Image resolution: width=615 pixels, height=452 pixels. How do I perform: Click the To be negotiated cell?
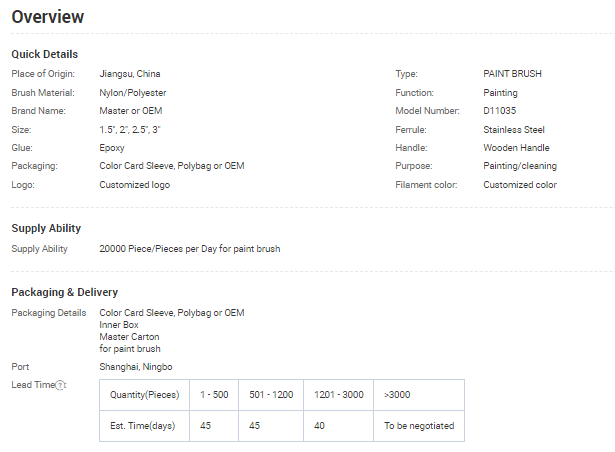[x=419, y=426]
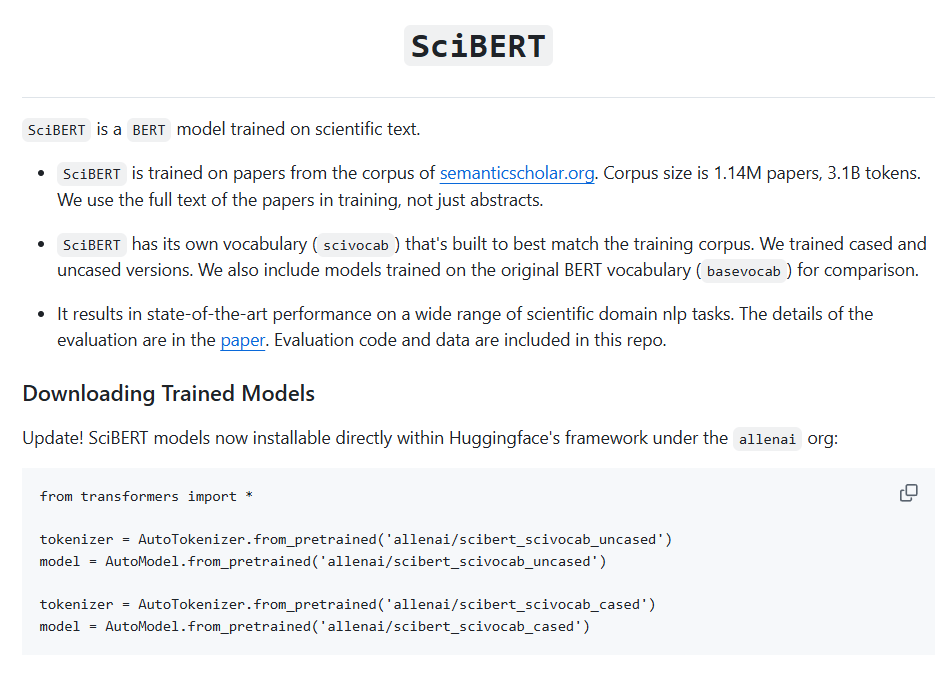Click the SciBERT tag in the corpus bullet
The height and width of the screenshot is (681, 944).
pos(91,174)
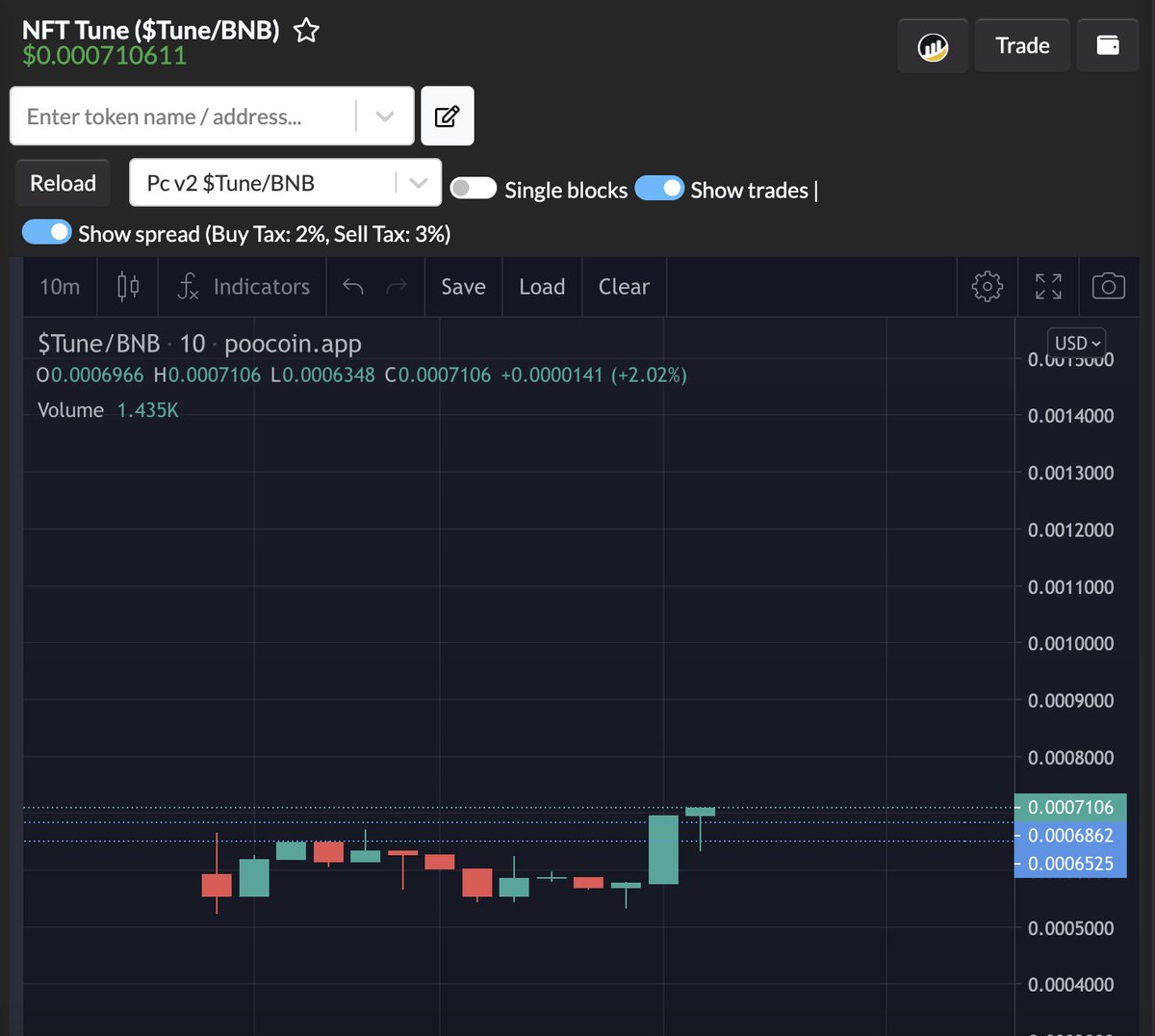Enable Single blocks
The image size is (1155, 1036).
click(473, 188)
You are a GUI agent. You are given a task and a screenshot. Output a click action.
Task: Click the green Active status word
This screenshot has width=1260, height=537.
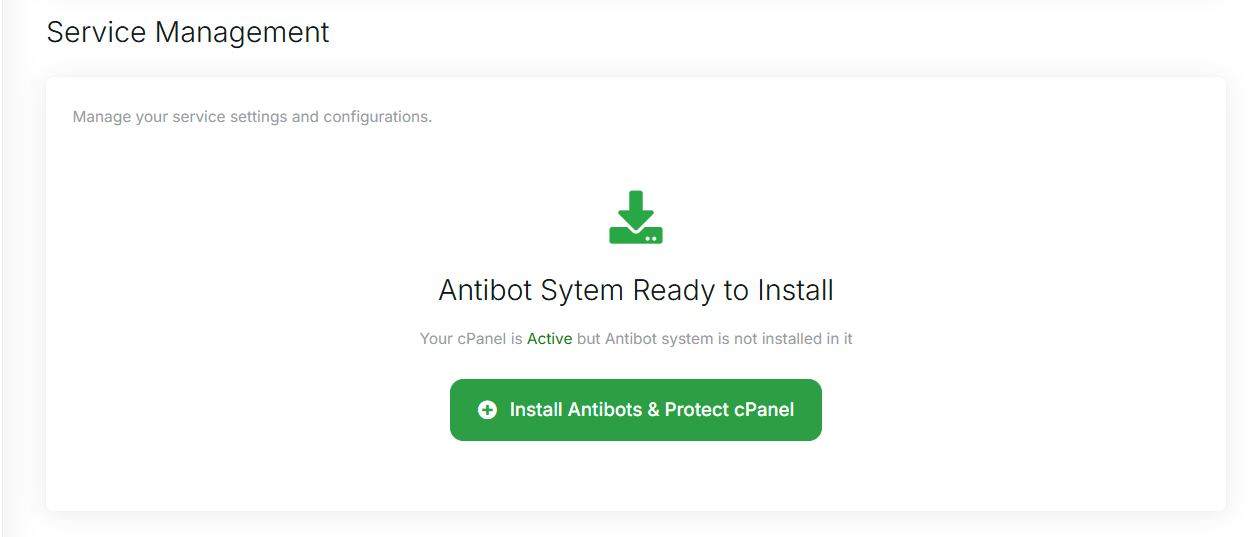tap(549, 339)
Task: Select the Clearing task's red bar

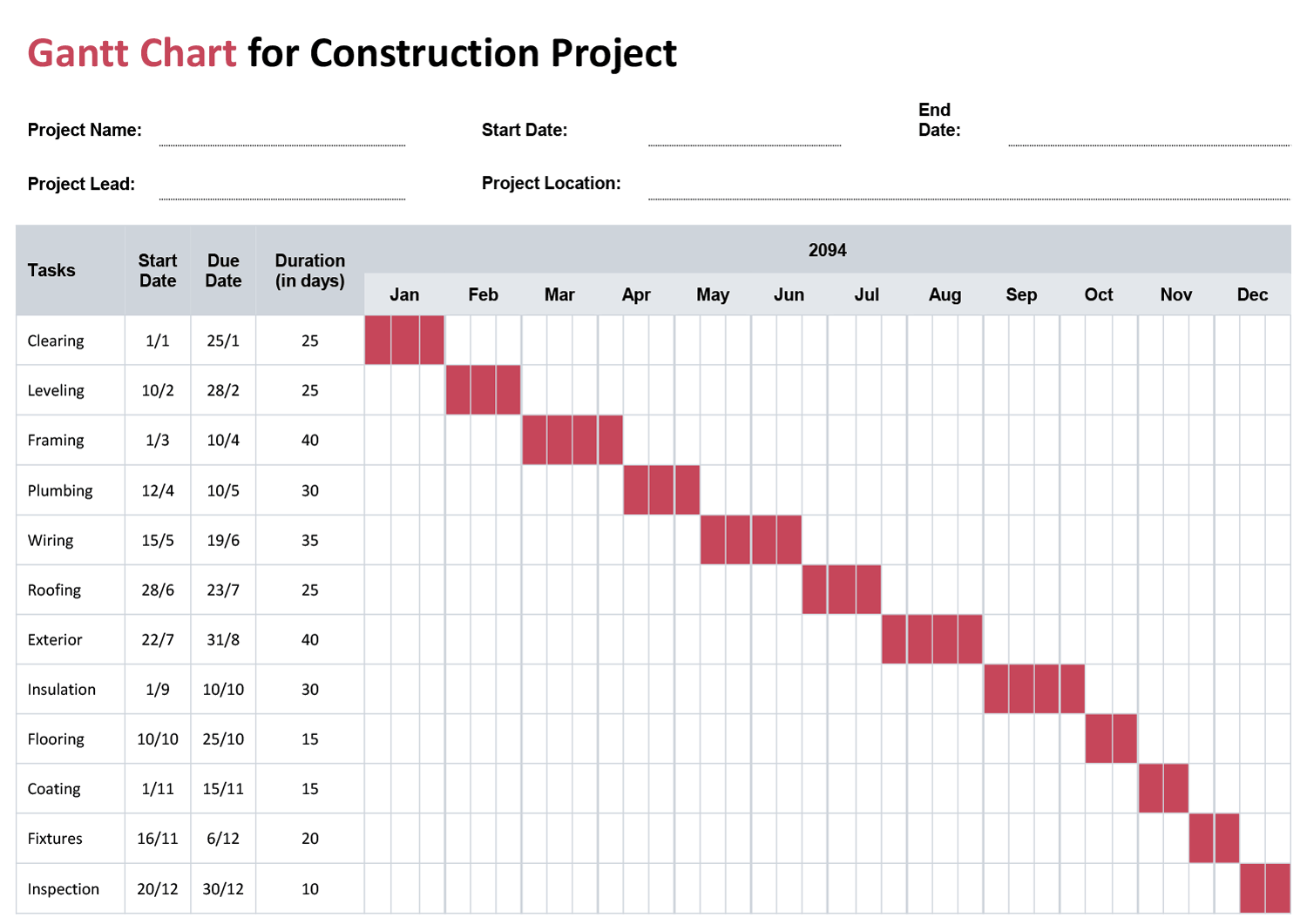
..............................
From the line that contains "You are a GUI" through the last line of the entries, transcribe every line exactly, leaving out the pictures.

You are a GUI agent. You are given a task and a screenshot. Output a click action.
Task: Click the green Active status word
This screenshot has width=1260, height=537.
tap(549, 339)
Task: Select the Clearing task's red bar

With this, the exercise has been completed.